ERCOT adds new pricing zone; design similar to California

Jan. 28, 2002
Wholesale electricity prices could rise in Houston during high demand periods after the Texas grid operator added a new Houston pricing zone. Market analysts said the Texas congestion management system bears a strong resemblance to the failed California model.

Ann de Rouffignac
OGJ Online

HOUSTON, Jan. 28 -- Wholesale electricity prices could rise in Houston during high demand periods after the Texas grid operator added a new Houston pricing zone.

On Jan.1, the Electric Reliability Council of Texas (ERCOT) created the Houston zone to discourage congestion on electricity transmission lines and control costs.

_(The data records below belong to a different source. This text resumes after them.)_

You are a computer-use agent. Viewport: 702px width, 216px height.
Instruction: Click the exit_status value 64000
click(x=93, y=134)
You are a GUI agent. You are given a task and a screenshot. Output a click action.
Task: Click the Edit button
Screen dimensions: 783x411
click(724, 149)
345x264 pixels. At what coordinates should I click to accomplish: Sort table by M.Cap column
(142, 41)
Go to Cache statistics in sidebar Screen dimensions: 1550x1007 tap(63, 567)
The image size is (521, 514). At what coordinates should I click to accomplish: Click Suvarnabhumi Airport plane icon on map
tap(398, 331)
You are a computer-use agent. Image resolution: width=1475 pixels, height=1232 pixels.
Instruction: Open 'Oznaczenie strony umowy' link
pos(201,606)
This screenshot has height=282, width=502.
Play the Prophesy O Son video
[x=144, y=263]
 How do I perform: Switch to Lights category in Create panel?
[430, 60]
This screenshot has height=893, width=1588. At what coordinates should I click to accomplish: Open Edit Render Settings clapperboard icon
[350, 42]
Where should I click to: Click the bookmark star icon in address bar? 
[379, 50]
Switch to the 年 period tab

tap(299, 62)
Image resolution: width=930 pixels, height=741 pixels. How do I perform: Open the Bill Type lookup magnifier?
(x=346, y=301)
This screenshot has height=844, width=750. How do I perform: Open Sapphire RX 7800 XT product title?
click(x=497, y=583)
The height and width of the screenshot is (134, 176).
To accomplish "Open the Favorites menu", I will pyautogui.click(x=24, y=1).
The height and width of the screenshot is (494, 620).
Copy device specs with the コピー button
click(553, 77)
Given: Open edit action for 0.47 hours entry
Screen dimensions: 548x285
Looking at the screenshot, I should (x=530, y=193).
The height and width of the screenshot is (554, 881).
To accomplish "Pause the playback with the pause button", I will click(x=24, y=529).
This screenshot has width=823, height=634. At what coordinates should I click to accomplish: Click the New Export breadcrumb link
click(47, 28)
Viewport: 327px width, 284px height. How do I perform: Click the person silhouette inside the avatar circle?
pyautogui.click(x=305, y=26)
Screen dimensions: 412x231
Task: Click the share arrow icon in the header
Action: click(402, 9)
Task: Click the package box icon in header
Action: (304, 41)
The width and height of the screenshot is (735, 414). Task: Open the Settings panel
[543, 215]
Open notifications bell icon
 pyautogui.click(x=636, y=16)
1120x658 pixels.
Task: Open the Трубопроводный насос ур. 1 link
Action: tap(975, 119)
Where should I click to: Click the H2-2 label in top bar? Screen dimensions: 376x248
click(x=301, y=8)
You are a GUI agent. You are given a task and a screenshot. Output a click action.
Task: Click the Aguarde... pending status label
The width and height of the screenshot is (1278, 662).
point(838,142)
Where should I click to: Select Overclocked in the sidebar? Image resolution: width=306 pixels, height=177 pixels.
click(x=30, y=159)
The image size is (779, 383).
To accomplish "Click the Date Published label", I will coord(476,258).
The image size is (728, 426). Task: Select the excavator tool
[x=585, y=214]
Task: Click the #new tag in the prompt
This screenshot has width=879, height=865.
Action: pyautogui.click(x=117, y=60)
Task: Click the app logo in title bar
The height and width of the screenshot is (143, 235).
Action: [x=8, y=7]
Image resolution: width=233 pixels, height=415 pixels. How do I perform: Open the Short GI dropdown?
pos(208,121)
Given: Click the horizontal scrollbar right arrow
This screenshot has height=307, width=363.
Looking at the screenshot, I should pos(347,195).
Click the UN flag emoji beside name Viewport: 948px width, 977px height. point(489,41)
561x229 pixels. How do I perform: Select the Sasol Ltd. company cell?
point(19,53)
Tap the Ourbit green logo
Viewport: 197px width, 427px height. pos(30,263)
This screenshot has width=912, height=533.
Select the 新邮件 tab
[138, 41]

Congestion costs soared last August to almost $100 million, five times what ERCOT officials originally expected for a year.

When power is scheduled between zones causing congestion, ERCOT pays generators to stop producing or pay others to start producing to maintain reliability and the integrity of the transmission system. Those costs are the costs of congestion and are borne by all the market participants. But starting Feb. 15, the cost of congestion will be borne by those who cause it.

ERCOT originally planned three zones. Zones encourage power generated in a zone to be consumed there, thus reducing the risk of transmission line congestion. Whether the new zone increases prices won't be fully known until hot weather boosts power demand creating congestion. But Texas market participants expect costs to rise in Houston.

"The added constraint will limit imports [of power] into Houston area," said one Texas market participant. "They might see higher prices relative to the rest of the south zone."

The Texas zonal market design is similar to the system being scrapped in California. "Texas should look with concern at the Texas wholesale market design that bears a strong resemblance to the original California model now explained as built on false premises," said Prof. William Hogan of the Kennedy School of Government at Harvard University, an expert on wholesale electricity market design.

ERCOT is required to determine the commercially significant constrained zones each year and make adjustments, said Sam Jones, chief operating officer. "There is a lot of new generation in South Texas, especially Houston and Corpus Christi," Jones said. "Last summer we had to manage a lot of congestion in and out of Houston. I don't think the new zone will change the pricing much."

He predicted schedulers or "QSEs" will compare prices and may decide it is cheaper to pay the congestion costs. "Whoever is the buyer pays for it," he said.

But creating more zones and directly assigning the costs will create a different set of problems, said Clarence Johnson, director of regulatory analysis for the Office of Public Utility Counsel. "That will just shift the costs to a different area," he said.

In February 2001, Hogan told PUC and ERCOT officials the zonal system would worsen congestion and ERCOT would be forced to add more. "Any time you have to pay someone not to generate power, there has to be something wrong with the design," said Hogan. Only Texas and California have the zonal pricing system, he said.

California also added zones in an attempt to solve the congestion cost problem before it decided to redesign the system, he said. California filed a preliminary proposal to redo its entire wholesale electricity market earlier this month with the Federal Energy Regulatory Commission.

The wholesale market flaw in California was overshadowed by blackouts, the collapse of the retail market and the subsequent bankruptcy protection filing of the state's largest utility, he said. "And this has distracted many from learning the lessons about wholesale market design that have much greater relevance beyond California's borders," Hogan said.

"The failure of the California wholesale market design should be a warning for every other market that has embraced its philosophy and adopted its details." The only way to solve this problem is to "surrender and say the philosophy is wrong," he said.